REPUBLIKA.CO.ID, JAKARTA -- Penggunaan jasa broker dalam pertemuan-pertemuan para petinggi nampaknya sudah lumrah dilakukan. Kehadiran broker dalam proses kekuasaan dinilai sudah tidak aneh lagi.
"Nampaknya ada broker semacam itu dalam kekuasaan," ujar pengamat politik internasional Universitas Paramadina, Pipip A Rifai Hasan kepada Republika.co.id, Ahad (8/11) malam.
Kedatangan Presiden Jokowi ke Amerika Serikat untuk urusan perdagangan, pertahanan, dan hubungan bilateral ternyata meninggalkan isu tidak sedap. Muncul selentingan kabar bahwa ternyata pemerintah Indonesia meminta konsultan Singapura untuk melobi agar mendapat akses ke Washington.
Jurnalis senior Benjamin Bland melalui Twitter-nya menyebutkan kalau konsultan PR Singapura membayar 80 ribu dolar AS kepada perusahaan PR Las Vegas untuk melobi agar pemerintah Indonesia mendapatkan kesempatan dan akses ke Washington.
Dalam artikel berjudul Waiting in 'The White House Lobby' yang ditulis oleh seorang dosen Ilmu Politik Asia Tenggara di School of Oriental and African Studies di London, Michael Buehler, disebutkan bahwa kunjungan resmi pertama Presiden Jokowi ke Washington cukup singkat.

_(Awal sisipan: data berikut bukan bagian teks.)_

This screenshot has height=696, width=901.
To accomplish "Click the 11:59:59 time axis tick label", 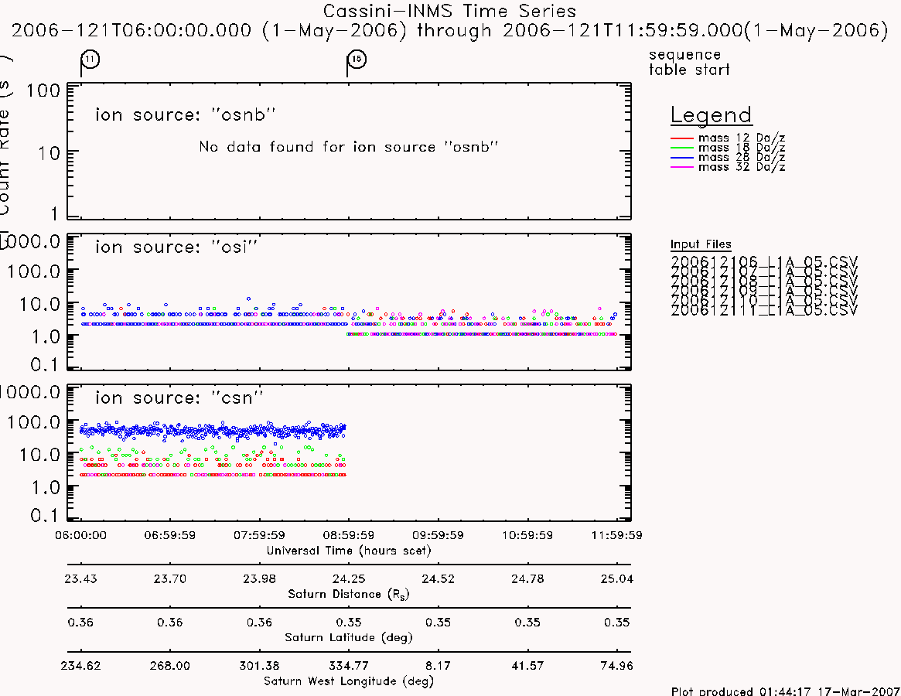I will click(x=616, y=535).
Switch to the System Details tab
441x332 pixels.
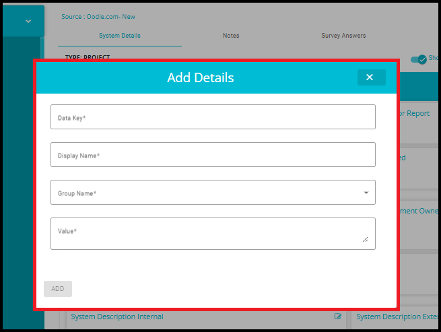point(120,36)
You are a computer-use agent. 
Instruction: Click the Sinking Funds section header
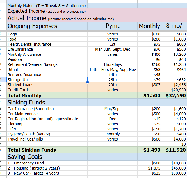pos(47,102)
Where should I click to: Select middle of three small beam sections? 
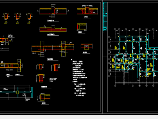tap(17, 16)
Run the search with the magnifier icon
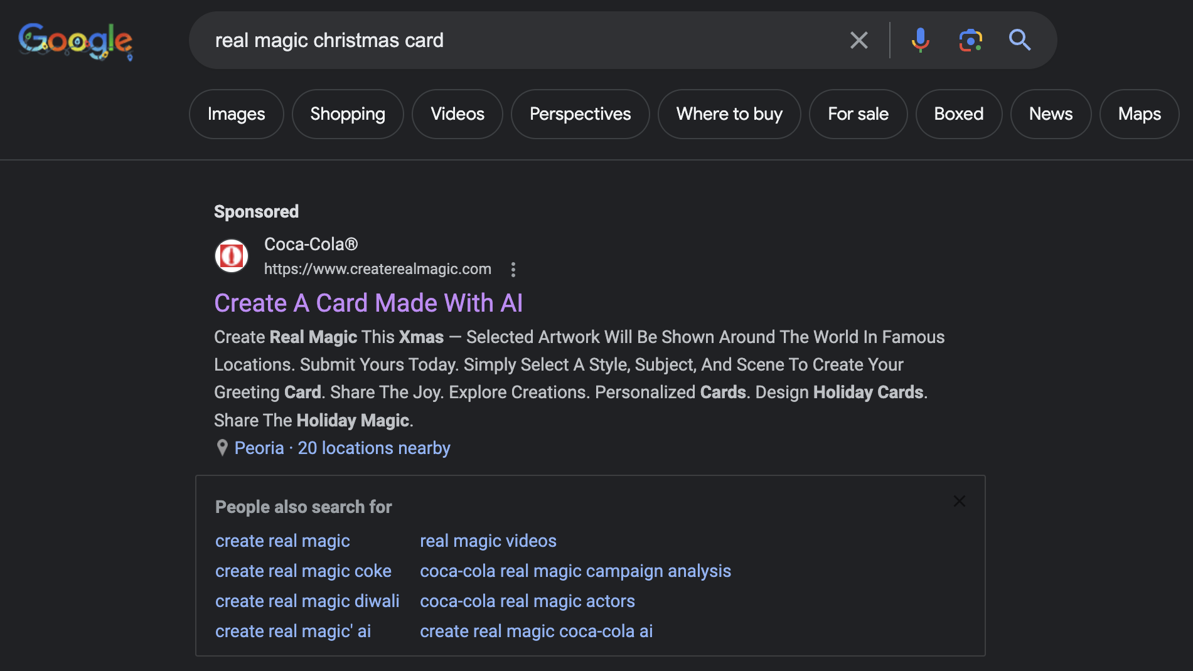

Jokowi dan Obama bertemu selama 80 menit untuk membicarakan masalah bilateral antara Indonesia dan Amerika.
Pipip mengatakan penggunaan broker di Amerika sendiri merupakan hal yang sudah lazim. "Masing-masing kelompok kepentingan dalam masyarakat diwakili oleh kelompok-kelompok terorganisasi untuk mempengaruhi kebijakan," kata dia.